La Bâtie

Rodrigo Garcia, le moraliste

L’artiste argentin promet une nouvelle fois un spectacle en forme de catharsis ravageuse. Il répète à Annecy un spectacle au contenu encore mystérieux, à découvrir en première mondiale les 12 et 13 septembre

Qui? Rodrigo Garcia, 49 ans, est un enfant de la pub. Sauf qu’il a mal tourné. Dans son Buenos Aires natal, il apprend l’art du slogan. La vente aurait pu être son métier. Mais il opte pour le théâtre. Il s’établit à Madrid en 1986 et y crée sa ­compagnie, La Carniceria Teatro. Depuis, il débite le citoyen-consommateur réduit à ses cheeseburgers, à ses sextoys et à ses addictions diverses.

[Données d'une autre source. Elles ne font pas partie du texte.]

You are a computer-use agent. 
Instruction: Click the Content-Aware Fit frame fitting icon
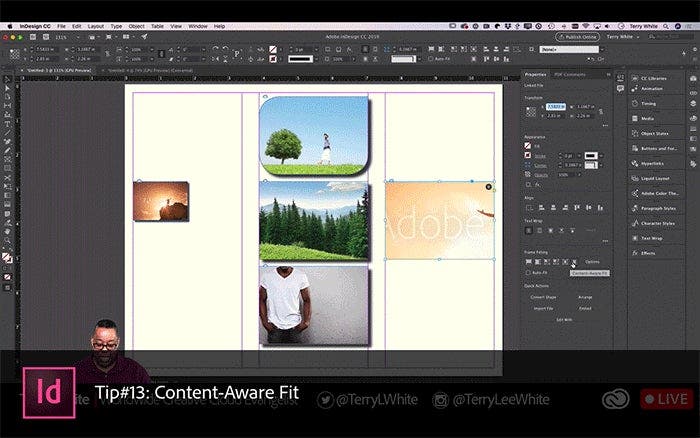(x=575, y=262)
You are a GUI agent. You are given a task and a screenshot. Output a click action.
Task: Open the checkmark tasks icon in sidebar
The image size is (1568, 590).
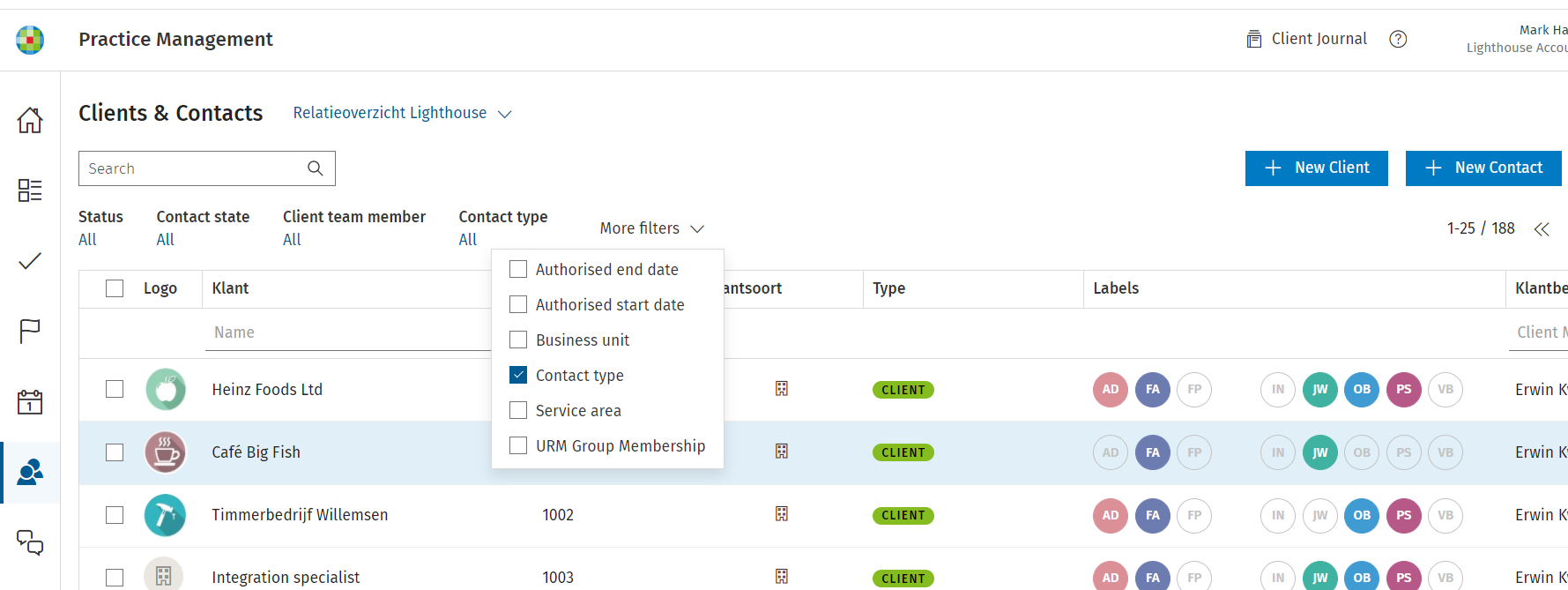[30, 261]
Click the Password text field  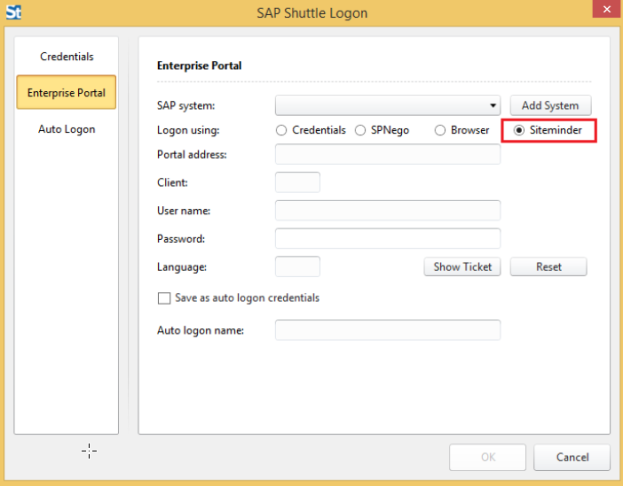click(x=387, y=238)
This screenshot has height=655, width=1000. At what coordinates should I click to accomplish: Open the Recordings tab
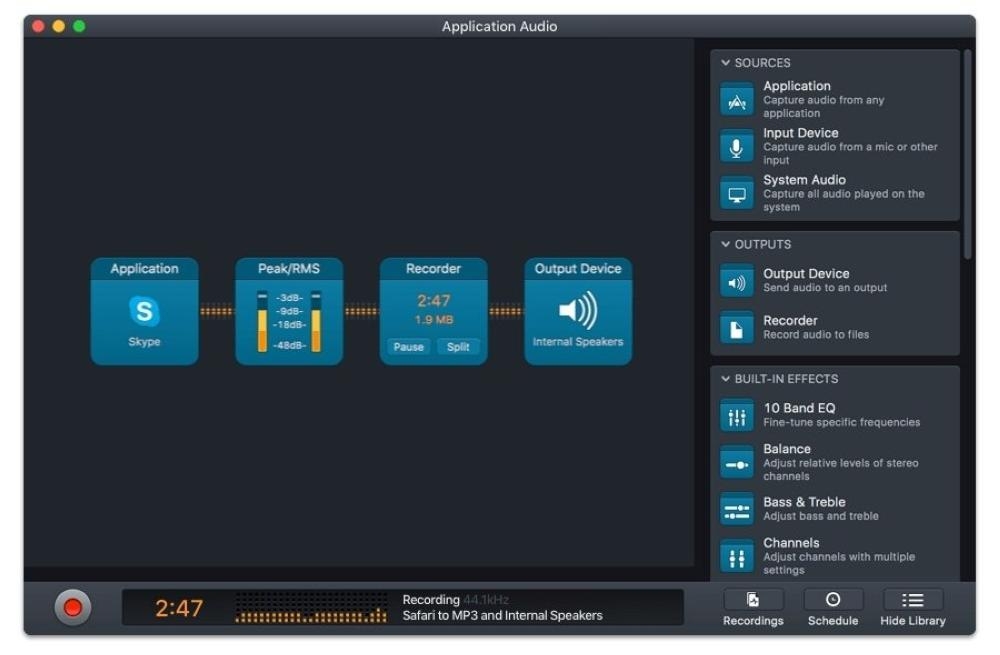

Ce qu’il a changé? Rodrigo Garcia renouvelle le théâtre politique en lui conférant une dimension organique. Dans ses spectacles, les acteurs ne discourent pas. Ils vivent nos vicissitudes, vautrés dans un canapé Pfister, des chips Zweifel à portée de doigts crasseux, anesthésiés par Secret Story; parfois, ils brutalisent un animal, lapin ou poisson rouge. Théâtre régressif? C’est ce que disent ses détracteurs. Le geste est pourtant plus subtil. Si la violence est présente, elle est sublimée en tableau. L’artiste a un sens prononcé de l’image, qu’il doit à son amour de la peinture. Dans Esto es asi y a mi no me jodais (C’est comme ça et me faites pas chier), créé en 2010, un jeune acteur aveugle embrasse une belle à l’ombre d’une toile de Masaccio, L’Expulsion du paradis. Rodrigo Garcia s’inscrit dans une lignée: celle des poètes d’après la Chute; il ne juge pas, il expose en vignettes sanguinolentes.

Ce qu’on va voir? Mystère. Rien ne filtre de cette création. Pas même un titre. Seule certitude, la scène devrait être encore cet intestin par lequel tout passe, les passions d’un jour et le dégoût de soi.

Annecy, Scène nationale, aux Harras, je 12 et ve 13, 20h30.